- Born: 27 January 1975 (age 50) Mumbai, India
- Occupation: Actress
- Years active: 2004-present
- Notable work: Aanya in Jabb Love Hua.

= Priya Badlani =

Indian actress and model

Priya Badlani (प्रिया बद्लानि; born 27 January 1975) is an Indian actress and a former model. She appears in Bollywood films. She is best known as Aanya Shroff on Zee TV's Serial Jabb Love Hua. She made her first appearance in a Coca-Cola commercial alongside Aamir Khan. She had cameos in movies like Naach and Silsilay before making her big break in Zee TV's Jabb Love Hua.

== Personal life==

Badlani was born on 27 January 1975 in Mumbai, India.
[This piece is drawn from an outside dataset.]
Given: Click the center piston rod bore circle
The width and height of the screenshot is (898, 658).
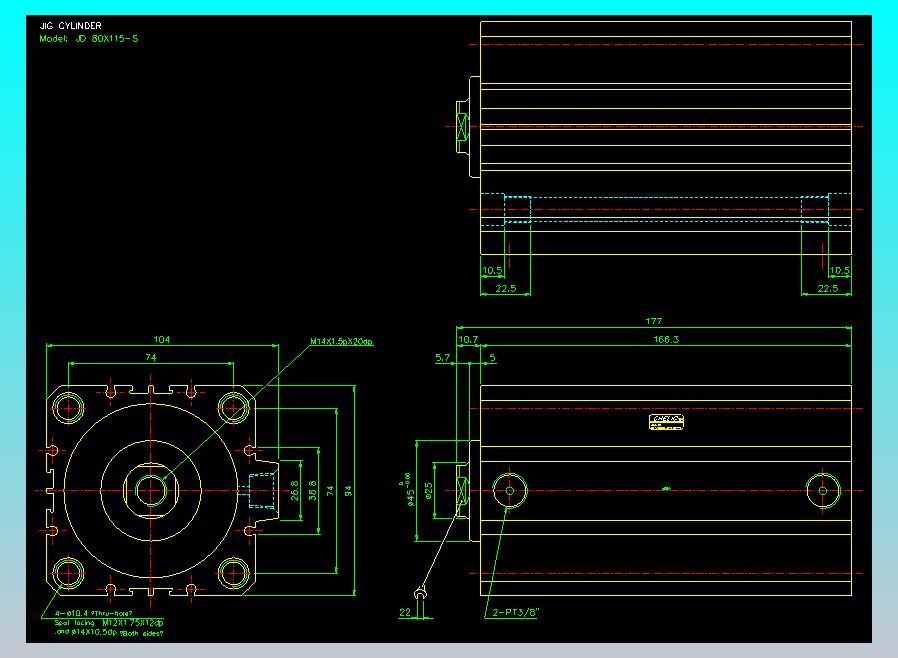Looking at the screenshot, I should [151, 490].
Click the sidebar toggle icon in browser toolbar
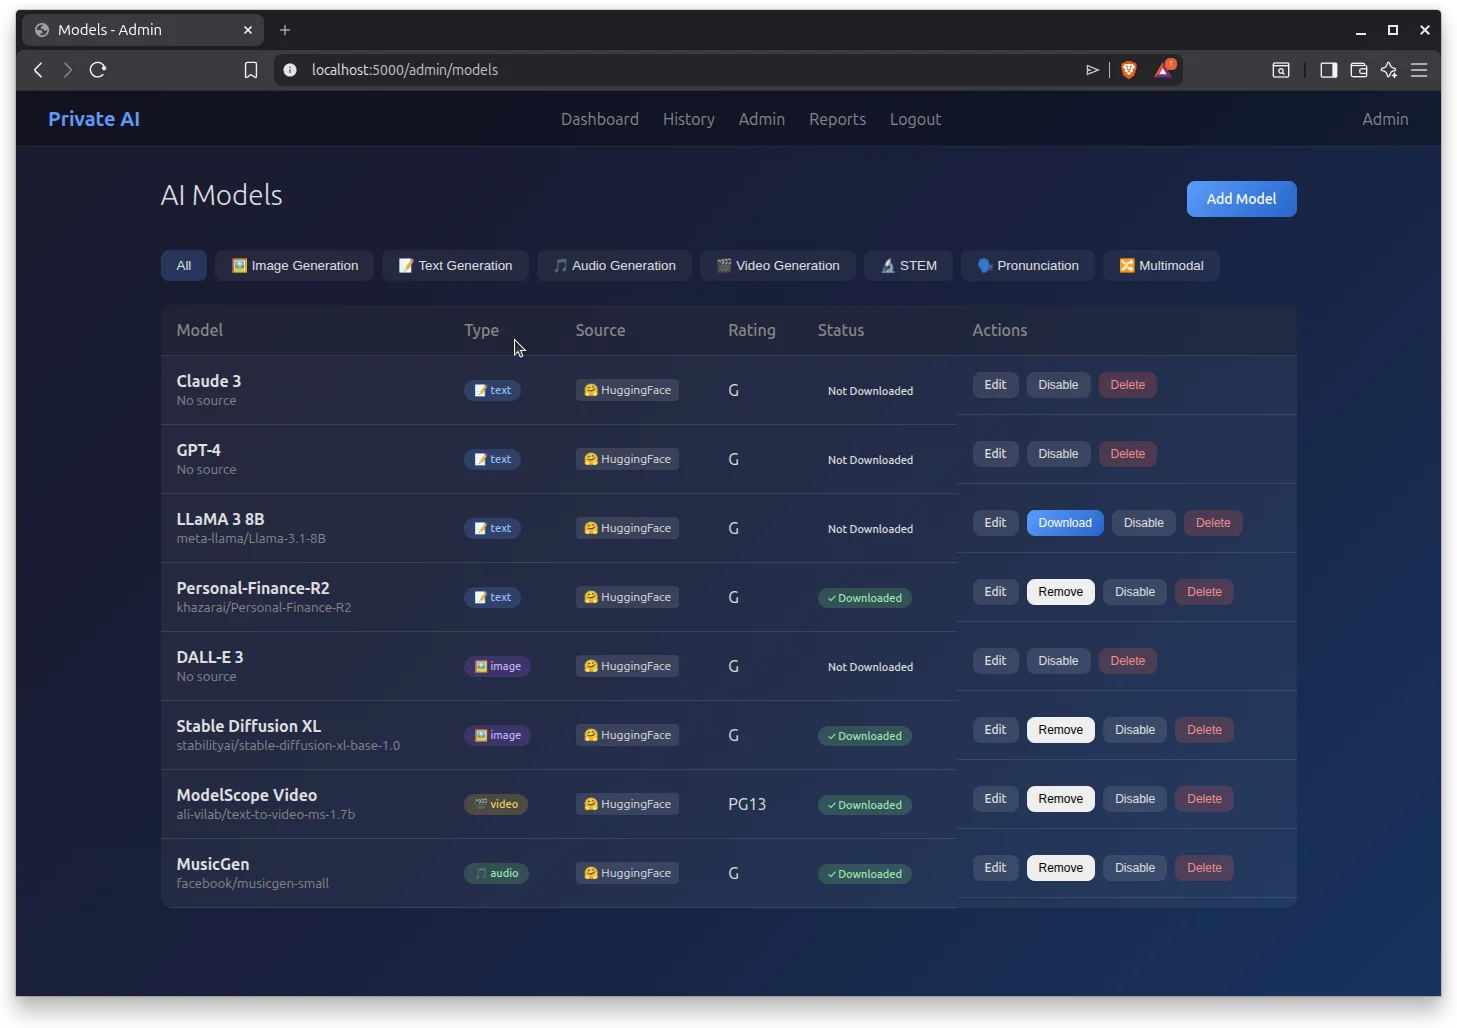This screenshot has width=1457, height=1028. pos(1327,70)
She follows is a Hindu. She had chosen fashion photographer as profession since she had studied Graphics Designing in college.

== Career ==

She made her first appearance in a Coca-Cola commercial alongside Aamir Khan. She had also worked for several brands such as Fair and Lovely, Vatika, Hansel. In 2004, she had a Cameo appearance in movie Naach. In 2005, she again had a cameo role in Silsiilay, which she followed with modeling. She also appeared in The Fashion Magazine where she ranked at the 24th position in the list of Most attractive women in India. In 2007, she appeared in Zee TV's serial Jabb Love Hua.